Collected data
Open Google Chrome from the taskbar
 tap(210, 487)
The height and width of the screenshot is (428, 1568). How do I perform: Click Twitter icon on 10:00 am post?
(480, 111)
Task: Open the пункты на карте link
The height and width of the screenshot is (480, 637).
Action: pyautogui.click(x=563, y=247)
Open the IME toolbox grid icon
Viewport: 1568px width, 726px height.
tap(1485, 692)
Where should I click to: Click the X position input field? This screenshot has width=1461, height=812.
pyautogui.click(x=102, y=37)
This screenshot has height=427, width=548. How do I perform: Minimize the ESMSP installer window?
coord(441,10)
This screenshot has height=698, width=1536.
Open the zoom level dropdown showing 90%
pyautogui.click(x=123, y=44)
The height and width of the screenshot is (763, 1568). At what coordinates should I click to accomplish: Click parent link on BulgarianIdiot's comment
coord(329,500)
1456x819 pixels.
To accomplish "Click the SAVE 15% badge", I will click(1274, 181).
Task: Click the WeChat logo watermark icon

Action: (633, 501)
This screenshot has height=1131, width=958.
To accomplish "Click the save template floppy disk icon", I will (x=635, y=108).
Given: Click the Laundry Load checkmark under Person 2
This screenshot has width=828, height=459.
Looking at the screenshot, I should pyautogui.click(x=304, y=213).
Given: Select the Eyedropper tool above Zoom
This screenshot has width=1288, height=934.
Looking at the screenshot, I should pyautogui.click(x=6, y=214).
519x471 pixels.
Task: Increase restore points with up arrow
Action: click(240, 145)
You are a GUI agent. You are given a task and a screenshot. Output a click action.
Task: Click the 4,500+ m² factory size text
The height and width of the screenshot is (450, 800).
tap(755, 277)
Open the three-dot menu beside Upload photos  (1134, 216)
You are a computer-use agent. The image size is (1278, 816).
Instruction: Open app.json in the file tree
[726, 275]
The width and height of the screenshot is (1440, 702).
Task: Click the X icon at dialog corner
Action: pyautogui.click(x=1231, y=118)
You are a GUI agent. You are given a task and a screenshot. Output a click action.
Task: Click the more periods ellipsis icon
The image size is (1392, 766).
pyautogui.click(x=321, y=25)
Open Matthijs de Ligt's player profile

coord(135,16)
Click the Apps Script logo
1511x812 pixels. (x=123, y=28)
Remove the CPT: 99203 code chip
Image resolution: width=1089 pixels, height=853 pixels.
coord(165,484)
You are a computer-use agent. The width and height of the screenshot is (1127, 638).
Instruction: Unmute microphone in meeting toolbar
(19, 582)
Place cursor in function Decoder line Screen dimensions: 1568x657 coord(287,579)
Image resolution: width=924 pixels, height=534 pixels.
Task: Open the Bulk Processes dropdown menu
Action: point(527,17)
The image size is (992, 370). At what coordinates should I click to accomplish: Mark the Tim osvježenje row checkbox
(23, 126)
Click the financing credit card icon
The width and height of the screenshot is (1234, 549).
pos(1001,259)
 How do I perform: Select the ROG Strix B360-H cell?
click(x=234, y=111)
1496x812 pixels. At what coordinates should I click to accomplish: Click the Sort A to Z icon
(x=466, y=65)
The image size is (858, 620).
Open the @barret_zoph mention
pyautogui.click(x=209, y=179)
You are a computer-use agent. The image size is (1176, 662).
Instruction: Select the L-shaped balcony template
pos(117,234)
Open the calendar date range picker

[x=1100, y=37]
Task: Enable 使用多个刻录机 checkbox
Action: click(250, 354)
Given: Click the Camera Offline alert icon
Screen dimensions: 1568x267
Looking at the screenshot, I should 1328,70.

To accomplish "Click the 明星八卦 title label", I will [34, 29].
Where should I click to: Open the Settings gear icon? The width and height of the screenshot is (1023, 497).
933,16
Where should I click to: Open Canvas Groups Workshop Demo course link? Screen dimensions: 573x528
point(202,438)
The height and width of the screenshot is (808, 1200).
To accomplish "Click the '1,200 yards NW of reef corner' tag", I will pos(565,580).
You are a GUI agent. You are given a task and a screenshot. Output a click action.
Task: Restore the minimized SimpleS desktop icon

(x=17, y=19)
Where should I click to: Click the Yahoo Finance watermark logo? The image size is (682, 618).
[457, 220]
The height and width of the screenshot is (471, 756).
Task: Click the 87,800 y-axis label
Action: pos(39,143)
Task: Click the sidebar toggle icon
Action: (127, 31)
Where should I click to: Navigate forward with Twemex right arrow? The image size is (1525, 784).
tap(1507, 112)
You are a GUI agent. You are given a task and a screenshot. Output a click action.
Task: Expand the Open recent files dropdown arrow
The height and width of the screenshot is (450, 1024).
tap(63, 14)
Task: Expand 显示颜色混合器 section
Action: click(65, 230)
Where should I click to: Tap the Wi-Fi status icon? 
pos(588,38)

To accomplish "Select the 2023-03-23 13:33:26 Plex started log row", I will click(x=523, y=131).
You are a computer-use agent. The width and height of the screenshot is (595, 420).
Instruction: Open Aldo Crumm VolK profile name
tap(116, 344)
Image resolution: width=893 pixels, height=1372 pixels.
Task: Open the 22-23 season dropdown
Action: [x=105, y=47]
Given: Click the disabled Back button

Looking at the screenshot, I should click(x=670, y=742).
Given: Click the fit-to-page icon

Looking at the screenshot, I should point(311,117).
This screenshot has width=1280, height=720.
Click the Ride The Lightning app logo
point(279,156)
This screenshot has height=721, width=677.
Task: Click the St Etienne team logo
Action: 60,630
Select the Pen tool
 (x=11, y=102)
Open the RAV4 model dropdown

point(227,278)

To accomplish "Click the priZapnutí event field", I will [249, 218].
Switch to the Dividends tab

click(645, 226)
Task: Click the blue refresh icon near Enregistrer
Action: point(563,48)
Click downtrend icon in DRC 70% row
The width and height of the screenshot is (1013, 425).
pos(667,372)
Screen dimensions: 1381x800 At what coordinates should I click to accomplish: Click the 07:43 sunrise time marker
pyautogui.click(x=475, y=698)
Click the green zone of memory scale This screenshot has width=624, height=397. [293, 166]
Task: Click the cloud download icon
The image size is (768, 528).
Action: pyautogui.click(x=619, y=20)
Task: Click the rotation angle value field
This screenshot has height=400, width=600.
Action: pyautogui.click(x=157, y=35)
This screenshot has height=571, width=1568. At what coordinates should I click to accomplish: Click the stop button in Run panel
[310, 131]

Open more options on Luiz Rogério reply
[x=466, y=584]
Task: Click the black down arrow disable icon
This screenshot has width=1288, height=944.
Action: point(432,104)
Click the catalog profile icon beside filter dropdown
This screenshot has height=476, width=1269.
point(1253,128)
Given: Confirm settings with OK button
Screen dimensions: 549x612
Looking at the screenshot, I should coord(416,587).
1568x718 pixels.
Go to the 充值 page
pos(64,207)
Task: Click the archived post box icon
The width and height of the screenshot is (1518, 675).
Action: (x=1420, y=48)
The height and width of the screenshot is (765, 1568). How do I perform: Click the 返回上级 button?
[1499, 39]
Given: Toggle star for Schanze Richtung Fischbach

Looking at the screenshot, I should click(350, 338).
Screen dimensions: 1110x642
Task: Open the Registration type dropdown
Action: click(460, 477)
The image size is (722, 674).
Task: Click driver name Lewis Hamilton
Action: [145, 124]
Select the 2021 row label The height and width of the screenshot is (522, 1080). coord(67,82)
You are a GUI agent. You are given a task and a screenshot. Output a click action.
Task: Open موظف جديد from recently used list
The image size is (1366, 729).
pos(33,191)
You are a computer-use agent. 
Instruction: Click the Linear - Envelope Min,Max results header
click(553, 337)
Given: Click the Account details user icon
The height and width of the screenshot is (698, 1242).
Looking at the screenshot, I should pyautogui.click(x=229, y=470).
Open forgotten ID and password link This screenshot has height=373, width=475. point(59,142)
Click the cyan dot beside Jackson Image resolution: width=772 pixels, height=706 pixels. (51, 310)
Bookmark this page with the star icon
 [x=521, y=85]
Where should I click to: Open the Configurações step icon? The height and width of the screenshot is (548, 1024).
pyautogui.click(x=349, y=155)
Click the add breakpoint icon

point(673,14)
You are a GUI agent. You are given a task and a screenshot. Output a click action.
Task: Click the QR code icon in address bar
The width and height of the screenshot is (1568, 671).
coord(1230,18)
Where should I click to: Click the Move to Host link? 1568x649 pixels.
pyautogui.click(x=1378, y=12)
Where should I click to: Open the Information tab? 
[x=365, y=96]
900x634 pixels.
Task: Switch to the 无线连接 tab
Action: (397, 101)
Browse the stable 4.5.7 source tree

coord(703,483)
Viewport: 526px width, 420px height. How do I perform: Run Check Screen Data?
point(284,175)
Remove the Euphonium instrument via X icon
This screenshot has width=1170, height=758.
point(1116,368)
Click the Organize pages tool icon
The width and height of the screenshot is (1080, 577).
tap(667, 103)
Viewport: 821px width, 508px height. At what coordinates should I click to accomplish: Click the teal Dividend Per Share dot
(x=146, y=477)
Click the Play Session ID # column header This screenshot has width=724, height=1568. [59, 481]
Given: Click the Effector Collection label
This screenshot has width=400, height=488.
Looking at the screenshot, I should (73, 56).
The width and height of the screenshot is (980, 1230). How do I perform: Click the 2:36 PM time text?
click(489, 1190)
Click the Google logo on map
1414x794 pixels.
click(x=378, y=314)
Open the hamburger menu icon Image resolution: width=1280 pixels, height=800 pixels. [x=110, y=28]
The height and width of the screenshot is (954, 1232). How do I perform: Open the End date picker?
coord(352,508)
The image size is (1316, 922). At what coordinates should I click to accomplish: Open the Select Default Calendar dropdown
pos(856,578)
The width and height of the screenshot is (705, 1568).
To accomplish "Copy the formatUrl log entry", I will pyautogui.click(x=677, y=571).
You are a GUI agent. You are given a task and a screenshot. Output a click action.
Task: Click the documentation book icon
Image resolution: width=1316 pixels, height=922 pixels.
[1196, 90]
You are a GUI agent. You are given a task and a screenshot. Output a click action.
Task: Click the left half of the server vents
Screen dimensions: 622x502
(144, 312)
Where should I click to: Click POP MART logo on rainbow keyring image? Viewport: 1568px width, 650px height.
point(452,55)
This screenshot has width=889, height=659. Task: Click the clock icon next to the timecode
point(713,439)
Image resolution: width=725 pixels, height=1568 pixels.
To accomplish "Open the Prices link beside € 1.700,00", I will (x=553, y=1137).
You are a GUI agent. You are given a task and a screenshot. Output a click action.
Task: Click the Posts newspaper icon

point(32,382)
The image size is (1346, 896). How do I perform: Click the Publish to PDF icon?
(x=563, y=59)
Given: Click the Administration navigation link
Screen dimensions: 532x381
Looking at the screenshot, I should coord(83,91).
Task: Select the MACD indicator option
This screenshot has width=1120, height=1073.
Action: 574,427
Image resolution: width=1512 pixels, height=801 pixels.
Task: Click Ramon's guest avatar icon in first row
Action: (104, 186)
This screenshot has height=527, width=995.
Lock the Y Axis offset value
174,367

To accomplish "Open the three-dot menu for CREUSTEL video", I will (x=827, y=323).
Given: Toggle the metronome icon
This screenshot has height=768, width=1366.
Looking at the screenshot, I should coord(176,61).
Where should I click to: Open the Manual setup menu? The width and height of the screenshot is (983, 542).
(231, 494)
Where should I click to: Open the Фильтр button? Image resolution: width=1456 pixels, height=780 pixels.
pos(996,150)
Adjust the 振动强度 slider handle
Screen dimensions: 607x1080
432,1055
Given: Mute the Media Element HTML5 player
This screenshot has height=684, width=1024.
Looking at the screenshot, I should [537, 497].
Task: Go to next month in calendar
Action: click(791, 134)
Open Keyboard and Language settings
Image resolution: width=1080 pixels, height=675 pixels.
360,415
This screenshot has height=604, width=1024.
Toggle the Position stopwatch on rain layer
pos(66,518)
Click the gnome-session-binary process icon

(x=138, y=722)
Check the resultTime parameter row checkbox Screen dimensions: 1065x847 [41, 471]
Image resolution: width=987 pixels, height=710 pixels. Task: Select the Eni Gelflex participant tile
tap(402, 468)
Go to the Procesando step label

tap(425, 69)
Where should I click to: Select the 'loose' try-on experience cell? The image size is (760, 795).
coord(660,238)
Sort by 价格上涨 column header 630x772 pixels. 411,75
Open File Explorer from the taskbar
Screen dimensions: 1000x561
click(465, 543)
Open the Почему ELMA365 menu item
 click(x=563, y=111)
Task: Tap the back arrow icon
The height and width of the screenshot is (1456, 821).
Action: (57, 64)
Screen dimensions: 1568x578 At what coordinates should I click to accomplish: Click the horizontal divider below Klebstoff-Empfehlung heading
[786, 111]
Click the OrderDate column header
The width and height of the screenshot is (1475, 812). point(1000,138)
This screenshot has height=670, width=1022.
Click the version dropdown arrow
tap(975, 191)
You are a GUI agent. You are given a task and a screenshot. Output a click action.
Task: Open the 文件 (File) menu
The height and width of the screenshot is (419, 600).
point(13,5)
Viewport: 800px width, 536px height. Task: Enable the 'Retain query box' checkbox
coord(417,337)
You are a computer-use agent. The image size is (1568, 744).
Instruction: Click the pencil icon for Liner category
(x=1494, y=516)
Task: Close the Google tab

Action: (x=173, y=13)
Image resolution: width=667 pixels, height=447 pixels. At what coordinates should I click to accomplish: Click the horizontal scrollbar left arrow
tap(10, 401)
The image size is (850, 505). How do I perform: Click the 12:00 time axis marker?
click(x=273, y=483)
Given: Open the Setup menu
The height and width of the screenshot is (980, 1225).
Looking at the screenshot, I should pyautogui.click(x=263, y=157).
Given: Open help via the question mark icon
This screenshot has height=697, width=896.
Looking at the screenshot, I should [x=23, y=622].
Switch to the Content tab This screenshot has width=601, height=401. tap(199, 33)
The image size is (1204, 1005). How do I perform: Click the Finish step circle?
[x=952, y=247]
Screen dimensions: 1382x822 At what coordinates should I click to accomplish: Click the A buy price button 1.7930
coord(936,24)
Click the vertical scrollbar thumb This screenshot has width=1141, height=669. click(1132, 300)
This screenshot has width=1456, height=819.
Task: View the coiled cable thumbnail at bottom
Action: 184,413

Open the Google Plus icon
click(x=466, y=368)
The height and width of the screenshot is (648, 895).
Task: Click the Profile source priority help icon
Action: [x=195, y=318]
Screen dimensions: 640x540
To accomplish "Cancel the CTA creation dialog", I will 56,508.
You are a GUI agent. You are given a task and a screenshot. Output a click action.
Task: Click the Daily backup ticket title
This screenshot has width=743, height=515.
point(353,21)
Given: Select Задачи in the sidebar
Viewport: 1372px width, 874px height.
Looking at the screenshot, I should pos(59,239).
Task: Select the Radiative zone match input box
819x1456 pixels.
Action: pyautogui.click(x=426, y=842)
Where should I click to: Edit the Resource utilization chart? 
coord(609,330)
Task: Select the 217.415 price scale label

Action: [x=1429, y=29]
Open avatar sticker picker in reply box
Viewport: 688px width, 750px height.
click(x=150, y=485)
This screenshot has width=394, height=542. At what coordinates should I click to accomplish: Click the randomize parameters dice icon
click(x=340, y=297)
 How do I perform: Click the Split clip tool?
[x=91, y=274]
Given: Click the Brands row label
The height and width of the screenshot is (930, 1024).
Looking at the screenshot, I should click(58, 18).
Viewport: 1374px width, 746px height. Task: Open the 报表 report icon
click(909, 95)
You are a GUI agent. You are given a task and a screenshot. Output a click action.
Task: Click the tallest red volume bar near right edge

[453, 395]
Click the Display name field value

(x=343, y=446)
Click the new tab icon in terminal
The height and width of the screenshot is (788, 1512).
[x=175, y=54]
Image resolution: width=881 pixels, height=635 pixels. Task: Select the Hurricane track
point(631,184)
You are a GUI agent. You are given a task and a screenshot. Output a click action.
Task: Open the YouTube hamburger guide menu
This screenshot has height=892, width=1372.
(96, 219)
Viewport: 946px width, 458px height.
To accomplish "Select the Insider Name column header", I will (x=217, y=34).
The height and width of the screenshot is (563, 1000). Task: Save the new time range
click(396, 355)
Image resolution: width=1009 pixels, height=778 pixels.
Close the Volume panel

> _Brief_
Your task is to quote, without any alteration, the lines running from the top of the records to the line that holds "Task: Click the 4,500+ m² factory size text", both included.

> _Answer for the task_
Open Google Chrome from the taskbar
 tap(210, 487)
The height and width of the screenshot is (428, 1568). How do I perform: Click Twitter icon on 10:00 am post?
(480, 111)
Task: Open the пункты на карте link
The height and width of the screenshot is (480, 637).
Action: pyautogui.click(x=563, y=247)
Open the IME toolbox grid icon
Viewport: 1568px width, 726px height.
tap(1485, 692)
Where should I click to: Click the X position input field? This screenshot has width=1461, height=812.
pyautogui.click(x=102, y=37)
This screenshot has height=427, width=548. How do I perform: Minimize the ESMSP installer window?
coord(441,10)
This screenshot has height=698, width=1536.
Open the zoom level dropdown showing 90%
pyautogui.click(x=123, y=44)
The height and width of the screenshot is (763, 1568). At what coordinates should I click to accomplish: Click parent link on BulgarianIdiot's comment
coord(329,500)
1456x819 pixels.
To accomplish "Click the SAVE 15% badge", I will click(1274, 181).
Task: Click the WeChat logo watermark icon

Action: (633, 501)
This screenshot has height=1131, width=958.
To accomplish "Click the save template floppy disk icon", I will (x=635, y=108).
Given: Click the Laundry Load checkmark under Person 2
This screenshot has width=828, height=459.
Looking at the screenshot, I should pyautogui.click(x=304, y=213).
Given: Select the Eyedropper tool above Zoom
This screenshot has width=1288, height=934.
Looking at the screenshot, I should pyautogui.click(x=6, y=214).
519x471 pixels.
Task: Increase restore points with up arrow
Action: click(240, 145)
You are a GUI agent. You are given a task and a screenshot. Output a click action.
Task: Click the 4,500+ m² factory size text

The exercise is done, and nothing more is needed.